— INSTRUCTIONS —
1. In the Art of Controversy passage, which fallacy is the trick in section XIV said to be akin to?
2. Say whether each statement agrees with the Art of Controversy passage, and give yes or no with the deciding words quoted from it: (a) The eBook runs to roughly 105 pages. (b) The trick in section XIV may easily succeed if the opponent is shy or stupid. (c) In section XVI, the example concerns someone who says Vienna is an unpleasant place to live.
3. Reproduce word for word the part of the Art of Controversy passage from "This, which is" to "causae ut causae.".

The Essays of Arthur Schopenhauer; the Art of Controversy eBook

This eBook from the Gutenberg Project consists of approximately 105 pages of information about The Essays of Arthur Schopenhauer; the Art of Controversy.

The Essays of Arthur Schopenhauer; the Art of Controversy eBook

This eBook from the Gutenberg Project consists of approximately 105 pages of information about The Essays of Arthur Schopenhauer; the Art of Controversy.

XIV.

This, which is an impudent trick, is played as follows:  When your opponent has answered several of your questions without the answers turning out favourable to the conclusion at which you are aiming, advance the desired conclusion,—­although it does not in the least follow,—­as though it had been proved, and proclaim it in a tone of triumph.  If your opponent is shy or stupid, and you yourself possess a great deal of impudence and a good voice, the trick may easily succeed.  It is akin to the fallacy non causae ut causae.

XV.

If you have advanced a paradoxical proposition and find a difficulty in proving it, you may submit for your opponent’s acceptance or rejection some true proposition, the truth of which, however, is not quite palpable, as though you wished to draw your proof from it.  Should he reject it because he suspects a trick, you can obtain your triumph by showing how absurd he is; should he accept it> you have got reason on your side for the moment, and must now look about you; or else you can employ the previous trick as well, and maintain that your paradox is proved by the proposition which he has accepted.  For this an extreme degree of impudence is required; but experience shows cases of it, and there are people who practise it by instinct.

XVI.

Another trick is to use arguments ad hominem, or ex concessis[1] When your opponent makes a proposition, you must try to see whether it is not in some way—­if needs be, only apparently—­inconsistent with some other proposition which he has made or admitted, or with the principles of a school or sect which he has commended and approved, or with the actions of those who support the sect, or else of those who give it only an apparent and spurious support, or with his own actions or want of action.  For example, should he defend suicide, you may at once exclaim, “Why don’t you hang yourself?” Should he maintain that Berlin is an unpleasant place to live in, you may say, “Why don’t you leave by the first train?” Some such claptrap is always possible.

— DATASET SECTION —
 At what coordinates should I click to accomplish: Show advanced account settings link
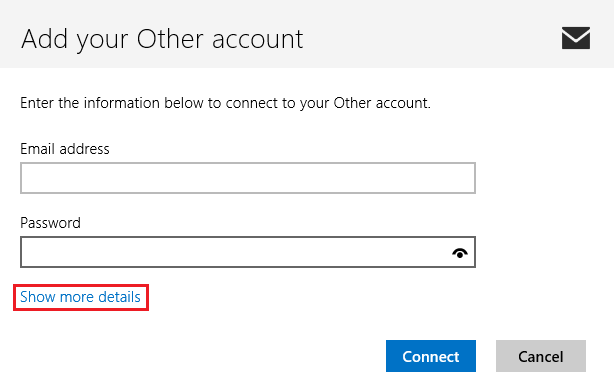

— OUTPUTS BY TASK —
1. The fallacy non causae ut causae.

2.
(a) Yes: "consists of approximately 105 pages of information"
(b) Yes: "If your opponent is shy or stupid, and you yourself possess a great deal of impudence and a good voice, the trick may easily succeed."
(c) No: "Should he maintain that Berlin is an unpleasant place to live in"

3.
This, which is an impudent trick, is played as follows:  When your opponent has answered several of your questions without the answers turning out favourable to the conclusion at which you are aiming, advance the desired conclusion,—­although it does not in the least follow,—­as though it had been proved, and proclaim it in a tone of triumph.  If your opponent is shy or stupid, and you yourself possess a great deal of impudence and a good voice, the trick may easily succeed.  It is akin to the fallacy non causae ut causae.